Page:Sand - Souvenirs de 1848.djvu/178

Cette page n’a pas encore été corrigée

Enfin, je ne vois pas pourquoi M. de Montpensier et M. d’Aumale n’auraient pas aussi leurs petites prétentions et leur petit parti. Puisque nous sommes en train de supposer, rien ne nous coûte.

Supposons donc qu’au milieu de l’anarchie morale qui marche, tous ces messieurs aient assez d’audace, assez d’argent, assez de meneurs et assez d’habileté pour chauffer la population de Paris, pour lui promettre ce qu’on lui promet toujours, ce qu’on ne lui tient jamais, et ce qu’elle ne se lasse pas d’attendre ; et qu’enfin, par une brûlante journée de soleil, de malaise, de misère et de mauvaise humeur, une émeute, composée de ces éléments divers et hétérogènes, vienne envahir l’Assemblée nationale, la violenter et la déclarer dissoute.

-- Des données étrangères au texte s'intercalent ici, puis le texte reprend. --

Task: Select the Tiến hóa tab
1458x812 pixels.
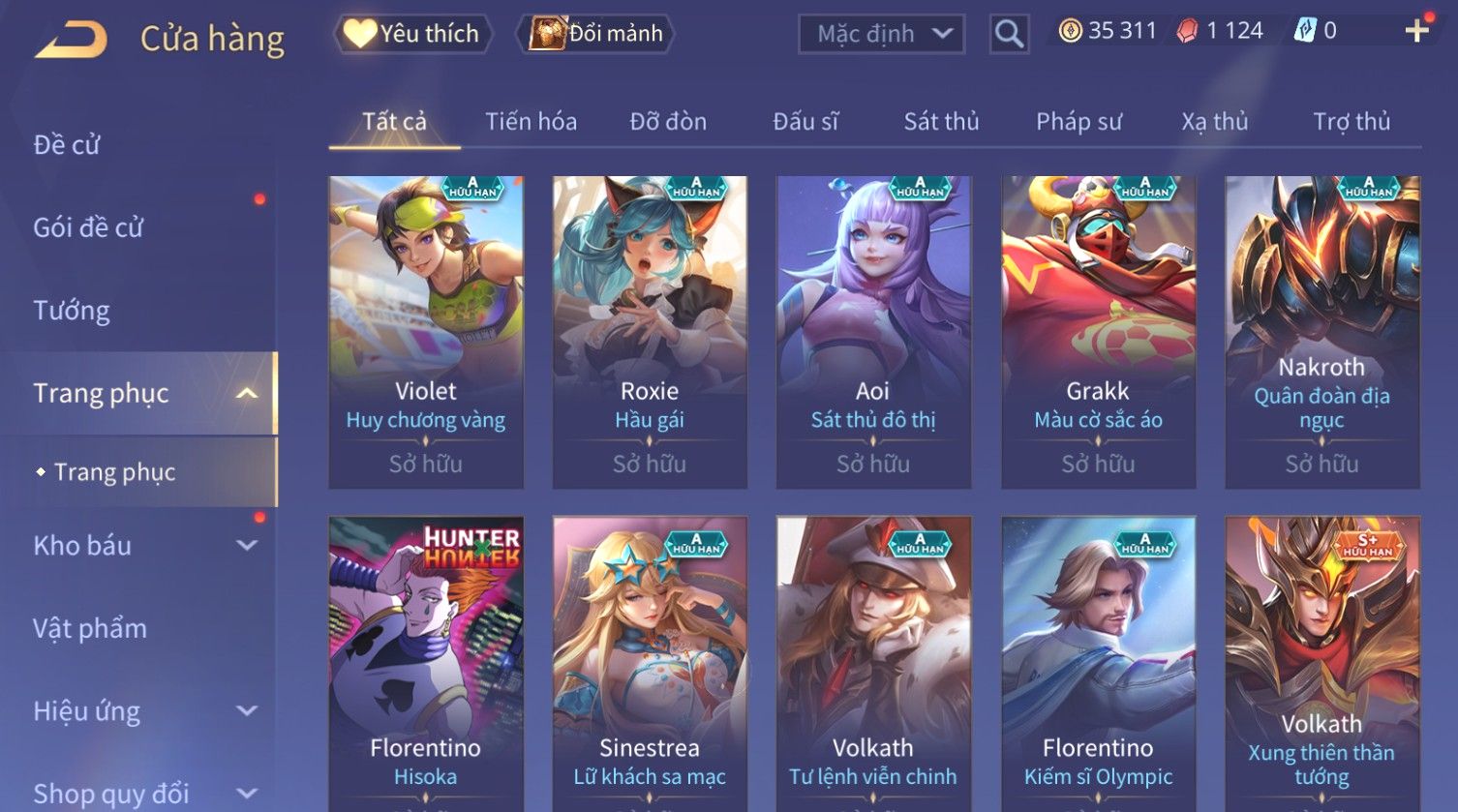Action: [531, 122]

Pour que cela arrive, il ne faut qu’un peu plus d’horreur du travail et d’amour du temps perdu de la part de l’Assemblée nationale ; un peu plus de tendance à la réaction de la part des républicains modérés ; un peu plus de misère, d’inquiétude et de découragement de la part du peuple, qui ne tremperait point en masse dans cette abdication honteuse de son avenir, mais qui pourrait laisser détacher de son sein quelques groupes égarés. Et, pour que l’orage amassé ainsi de tous les coins de l’horizon vienne s’abattre sur l’Assemblée sans défense, il ne faut que quelques ordres mal donnés ou mal transmis, ou mal compris. Il n’est besoin ni de conspirations ni de trahisons : il ne faut que ce que nous avons vu, du désordre, du hasard et de la fatalité de part et d’autre.